WHY YOU SHOULD INVEST IN YOUR SOCIAL RELATIONSHIPS AT WORK

What is the single best indicator of your success at work, ability to overcome challenges, and your longevity?  Take a guess. It’s not where you were educated, how much money you earn, or your IQ. The answer is your social support network. With so much riding on the quality and quantity of your interactions with others, you should prize and cultivate your relationships – both inside and outside the workplace – like your life depends on it, because it does.  

If You Want to Live a Long and Healthy Life, Focus on Your Relationships 

How do we know that your social network has such a huge positive impact on your longevity?  You can say thanks to Harvard University. Today, researchers at Havard are still conducting a very famous study started during the Great Depression called The Harvard Study of Adult Development.  This study originally tracked the physical and mental health of 268 college men, including President John F. Kennedy, from their sophomore year to their golden years.  It was eventually expanded to include the original participants’ offspring.  

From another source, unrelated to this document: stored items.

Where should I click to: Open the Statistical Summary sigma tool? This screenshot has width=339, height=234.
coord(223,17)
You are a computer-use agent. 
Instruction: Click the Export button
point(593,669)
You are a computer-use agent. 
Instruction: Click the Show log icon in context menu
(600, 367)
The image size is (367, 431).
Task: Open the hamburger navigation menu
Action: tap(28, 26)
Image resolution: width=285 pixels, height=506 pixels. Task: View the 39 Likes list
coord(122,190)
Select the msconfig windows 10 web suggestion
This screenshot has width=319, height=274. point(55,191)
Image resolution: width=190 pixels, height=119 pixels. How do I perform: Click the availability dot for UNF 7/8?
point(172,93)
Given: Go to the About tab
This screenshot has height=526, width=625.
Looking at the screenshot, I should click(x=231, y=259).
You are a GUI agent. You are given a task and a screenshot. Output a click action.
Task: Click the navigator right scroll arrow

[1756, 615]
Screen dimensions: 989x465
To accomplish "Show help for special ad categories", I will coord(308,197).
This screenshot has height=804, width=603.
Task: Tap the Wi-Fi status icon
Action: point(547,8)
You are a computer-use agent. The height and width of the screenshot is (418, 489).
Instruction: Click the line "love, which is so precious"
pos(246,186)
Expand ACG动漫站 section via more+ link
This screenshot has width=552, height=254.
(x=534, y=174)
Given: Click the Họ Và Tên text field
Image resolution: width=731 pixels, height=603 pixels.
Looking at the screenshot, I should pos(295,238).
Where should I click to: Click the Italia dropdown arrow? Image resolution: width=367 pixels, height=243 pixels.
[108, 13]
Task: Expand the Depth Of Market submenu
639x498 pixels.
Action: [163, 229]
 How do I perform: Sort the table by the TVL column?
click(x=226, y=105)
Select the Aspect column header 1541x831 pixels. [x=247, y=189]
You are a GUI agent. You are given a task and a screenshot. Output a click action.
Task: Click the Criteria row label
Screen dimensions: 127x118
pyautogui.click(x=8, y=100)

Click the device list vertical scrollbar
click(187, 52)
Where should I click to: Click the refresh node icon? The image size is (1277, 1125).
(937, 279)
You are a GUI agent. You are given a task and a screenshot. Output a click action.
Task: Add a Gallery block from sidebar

“The surprising finding is that our relationships and how happy we are in our relationships have a powerful influence on our health,” said Robert Waldinger, director of the study, a psychiatrist at Massachusetts General Hospital and a professor of psychiatry at Harvard Medical School. “Taking care of your body is important, but tending to your relationships is a form of self-care. That, I think, is the revelation.”

If we know our relationships have as much effect on life expectancy as smoking, high blood pressure, obesity, and regular physical activity, you can imagine how our social ties affect our career success.  

Happiness at Work Also Increases Life Span

First of all, the environment where you spend the majority of your days at work can affect our health and life expectancy.  A study called the “Work-Based Predictors of Mortality: A 20-Year Follow-Up of Healthy Employees,” followed 820 workers’ medical histories over 10 years, controlling smoking, obesity and other health risks, and found that employees with weak social networks at work had significantly higher mortality rates. “Working in a very unfriendly and non-supportive environment takes its toll,” the survey said.  The reality is that being happy at work is good can extend the number of years you are on earth.  

Work Friends Reduce Stress 

Beyond your mortality, social support in the workplace will help you decrease your day-to-day stress levels.  This is why companies like Google encourage employees to eat as many meals together as possible in company-run cafeterias that are open all day and much of the night. This is also why we’ve seen a rise in the number of ping pong tables, gaming rooms, and stocked kitchens in offices around the world. The easiest way to combat the constant state of fight-or-flight that the modern mind encounters is to incorporate tiny boosts of positivity into our regular environment. Small but mighty positive interactions with your coworkers fight stress by returning your cardiovascular and endocrine systems to homeostasis, allowing you to balance yourself, rest, and continue working.  Connecting with others both during the workday and outside the office is essential to avoiding burn out.

Being Social at Work Boosts Performance

But socialization does more than helping us in times of stress.  If you want to not only survive a stressful job but thrive as a top performer, you best pay attention to how you interact with others.  In his book Good to Great, Jim Collins echoed this truth: “The people we interviewed from good-to-great companies clearly loved what they did largely because they loved who they did it with.”  For most people, nothing produces results like being part of a team of motivated individuals who are on the same page and expected to perform well. Being able to lean on those around us when we encounter an unexpected challenge at work also boosts our ability to create innovative solutions and persevere despite setbacks. Further, a person’s baseline mood, attitude, and emotions at work have a massive effect on individual and collective performance. In an interesting study by Dr Pentland, the Toshiba Professor of Media Arts and Sciences at MIT and the faculty director of MIT’s Digital Life consortium, researchers found that often infamous water-cooler chit-chat positively affects performance.   Often, indirect conversations are the best way for employees to collect information about each other and their work that they would not be able to gain otherwise.  

If You Want to Thrive, Invest in Your (Real)  Social Network 

Author Shawn Anchor summarized the importance of socialization at work in his book, The Happiness Advantage, by saying that “just as social support is a prescription for happiness and an antidote to stress, it is also a prime contributor of achievement in the workplace.”  If you’re a manager, you must understand that keeping people chained to their desks is a bad thing. The idle chit-chat that so many bosses despise is actually building relationships that support the company’s bottom line and each employee’s wellbeing.  “When we gathered together everything we knew about them about at age 50 (the Harvard study participants), it wasn’t their middle-age cholesterol levels that predicted how they were going to grow old,” Professor Waldinger said in a popular TED Talk. “It was how satisfied they were in their relationships. The people who were the most satisfied in their relationships at age 50 were the healthiest at age 80.”  Across the board, studies have shown that all our closest personal relationships matter gravely. It’s time to put work into our relationships at work.